Thawai Tangkhul has a population of 1159 people living in 216 households. The neighbouring Shangkai village is listed in Ukhrul Central Subdivision (present-day Ukhrul district), with a population of 284 people living in 64 households.

== Recent developments ==
=== 2023–2026 Manipur conflict ===
On 3 May 2023, an ethnic conflict erupted between the dominant Meitei community of Manipur and the Kuki-Zo (or Kuki) tribals. All the Kuki tribals were forced to flee the Imphal Valley. While Thawai Kuki was not immediately affected by the conflict, it suffered a raid around 5 am on 18 August, and three village volunteers were gunned down. The police suspected Meitei militants for the attack, and said that they appear to have approached the village from "the hills to the east".

The Nagas chose to remain neutral in the conflict. The incessant violence subsided during the one year of President's Rule during February 2025 – February 2026. As soon as a new elected government was sworn in, a clash developed between the Kukis and Nagas in the Litan area.

The trouble began on 7 February with an altercation between a few Tangkhuls and a group of Kukis in Litan Sareikhong, resulting in a Tangkhul man getting hospitalised. The next day, the Headman of Sikibung Tangkhul (now known as "Sharkaphung") led a delegation to Litan Sareikhong and demanded that the culprits be handed over to him. This caused a standoff, stone-pelting between Kukis and Tangkhuls, and later arson of houses. By 14 February, it was reported that 70 houses had been gutted, 100 families had fled their homes to take shelter in neighbouring villages, and the traffic on NH-202 had been disrupted.
Meanwhile, the Tangkhul apex body Tangkhul Naga Long declared an "Emergency" on 10 February. Along with the insurgent group NSCN (IM), it claimed that the Government of India was carrying out "demographic engineering" by creating a "homeland" for Kukis within "Naga areas". It asked the Tangkhul community to cut off all civic ties with the Kukis.

The tensions escalated into serious clashes within a month. On 11 March, two Kuki men were abducted from Thawai Kuki, and were later found murdered. According to police reports, suspected Tangkhul volunteers went to a poppy field in the hills range above Thawai Kuki and destroyed poppy plants and huts. This was followed by an exchange of fire between the volunteers and Thawai Kuki villagers. At the end of the shooting, four Kuki men were found missing. Two of them were later rescued by security forces from the Leingangching village (a Tangkhul village in the Litan area). Two others were found murdered the next day with their battered bodies lying in the forest.
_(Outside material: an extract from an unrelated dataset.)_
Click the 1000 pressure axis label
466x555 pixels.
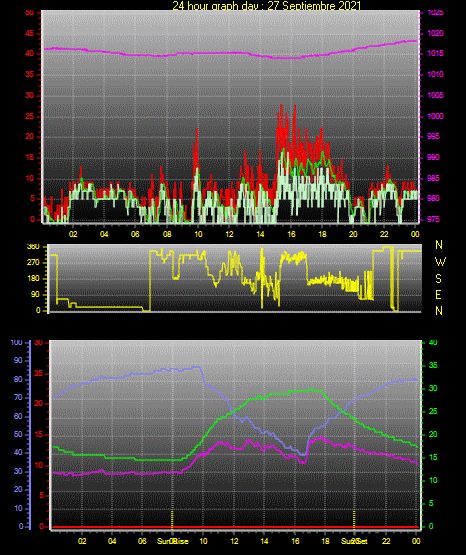(x=435, y=116)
Kuki villagers of the neighbouring Shangkai village took 21 Tangkhul people travelling along the highway captive in order to counter the Tangkhul abductions. But, under pressure from community leaders and assurances from security forces, they released them. This was the first instance of hostage-taking as well killings in the 2026 clashes.
A Naga organisation called "Khanunithot-Khon" ("Voice of the Naga Youth") issued an "eviction notice" to the Shankai village, claiming that they were "guests" on Tangkhul ancestral land. The Thawai Tangkhul village claimed that the murdered individuals were not residents of Thawai Kuki according to its own records. It also said that Thawai Kuki could not grant land to Assam Rifles (a security force) without its permission.